İran ve İsrail, Birleşmiş Milletler Güvenlik Konseyi'nde karşılıklı suçlamalarda bulundu. İran'ın Suriye'deki konsolosluğuna yönelik saldırı ve sonrasındaki gelişmeler gerilimi tırmandırdı.

Birleşmiş Milletler Güvenlik Konseyi, İran ve İsrail arasındaki gerginliğin tırmanması üzerine toplandı. Toplantıda her iki ülke de birbirine yönelik sert suçlamalarda bulundu.
İran, İsrail'in Şam'daki konsolosluk binasına düzenlediği saldırıyı şiddetle kınayarak, bu saldırının uluslararası hukukun açık bir ihlali olduğunu savundu. İran temsilcisi, İsrail'in bu eyleminin cezasız kalmaması gerektiğini vurguladı ve Güvenlik Konseyi'ni harekete geçmeye çağırdı.
İsrail ise, İran'ın bölgedeki istikrarsızlaştırıcı faaliyetlerine dikkat çekerek, ülkenin teröre destek verdiğini ve nükleer silah geliştirme çabaları içinde olduğunu iddia etti. İsrail temsilcisi, İran'ın bu faaliyetlerine karşı kendilerini savunma hakları olduğunu belirtti.
ABD'nin BM Daimi Temsilci Yardımcısı Robert Wood, İran'ın Şam'daki diplomatik misyonuna yönelik saldırıyı kınadıklarını belirterek, bölgedeki gerginliğin azaltılması çağrısında bulundu. Wood, ABD'nin İsrail'in güvenliğine olan bağlılığını yineledi.

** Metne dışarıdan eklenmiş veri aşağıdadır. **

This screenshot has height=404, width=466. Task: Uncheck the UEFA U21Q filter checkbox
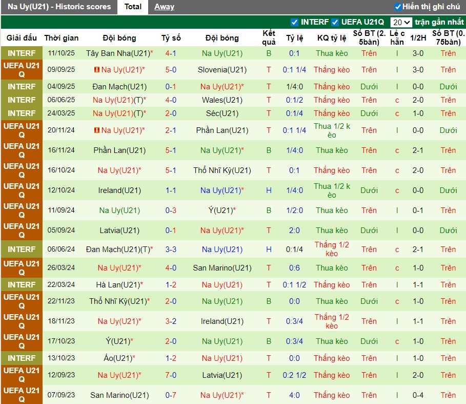[335, 22]
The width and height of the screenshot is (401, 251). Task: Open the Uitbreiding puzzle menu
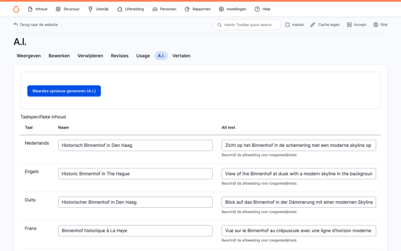[131, 9]
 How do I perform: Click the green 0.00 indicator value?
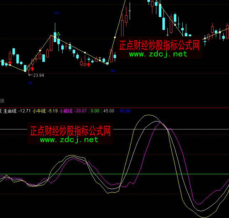coord(95,111)
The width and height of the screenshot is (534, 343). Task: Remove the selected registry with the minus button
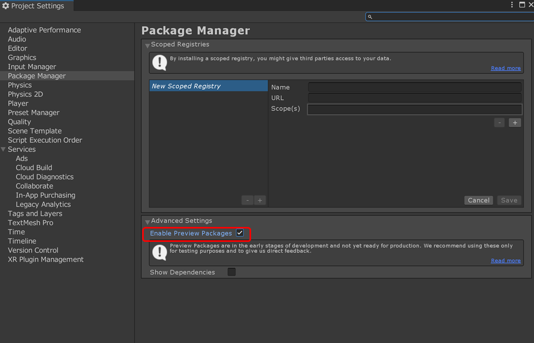[247, 200]
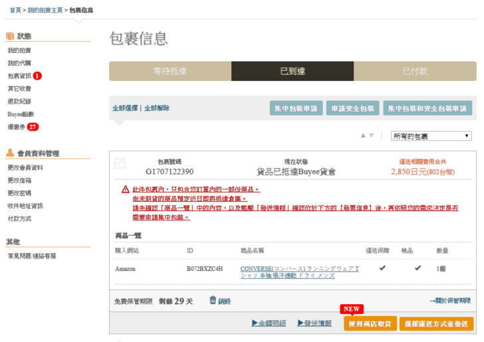Click the ascending sort up arrow
Viewport: 484px width, 342px height.
[x=363, y=135]
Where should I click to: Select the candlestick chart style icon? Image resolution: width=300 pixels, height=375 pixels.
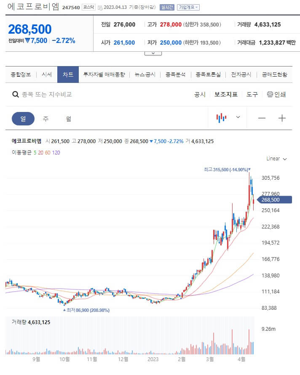click(x=221, y=118)
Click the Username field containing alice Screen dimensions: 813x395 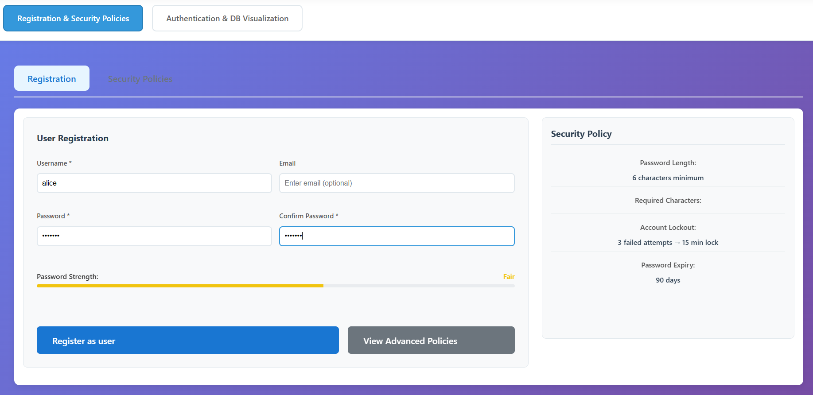[x=154, y=183]
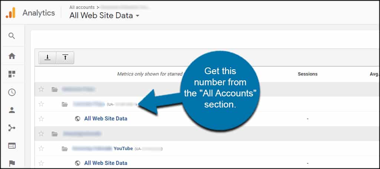Click the expand all down-arrow button
Screen dimensions: 380x169
(48, 57)
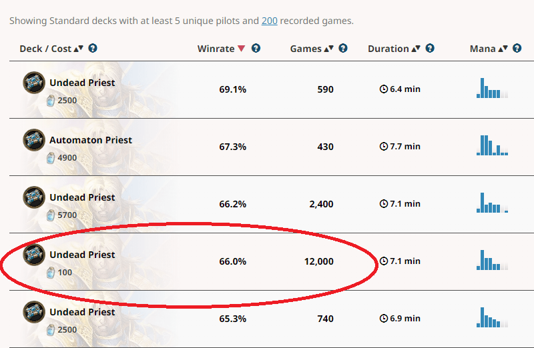The height and width of the screenshot is (348, 534).
Task: Click Priest class icon of Automaton Priest
Action: tap(33, 140)
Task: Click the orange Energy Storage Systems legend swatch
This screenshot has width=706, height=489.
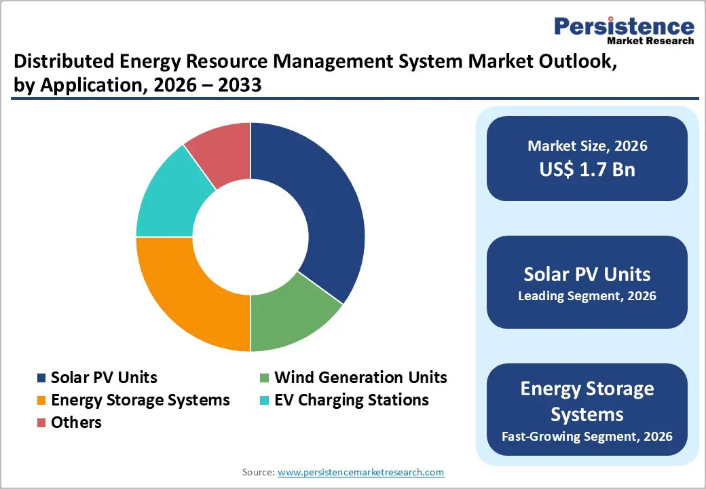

Rusya'nın BM Daimi Temsilcisi Vassily Nebenzia, İsrail'in saldırısının kabul edilemez olduğunu ve uluslararası hukukun ihlali anlamına geldiğini söyledi. Nebenzia, Güvenlik Konseyi'nin bu duruma sessiz kalmaması gerektiğini vurguladı.
Toplantıda diğer Güvenlik Konseyi üyeleri de benzer şekilde itidal çağrısında bulundu ve diplomatik çözüm yollarının aranması gerektiğini ifade etti. Gerginliğin daha da tırmanmasının önlenmesi için uluslararası toplumun ortak çaba göstermesi gerektiği vurgulandı.
Sonuç olarak, BM Güvenlik Konseyi'ndeki toplantı, İran ve İsrail arasındaki derin ayrılıkları ve bölgedeki kırılgan durumu bir kez daha gözler önüne serdi. Taraflar arasındaki suçlamalar ve yeminler havada uçuşurken, gerginliğin azaltılması ve kalıcı bir çözüm bulunması için diplomatik çabaların sürdürülmesi gerektiği konusunda genel bir mutabakat sağlandı.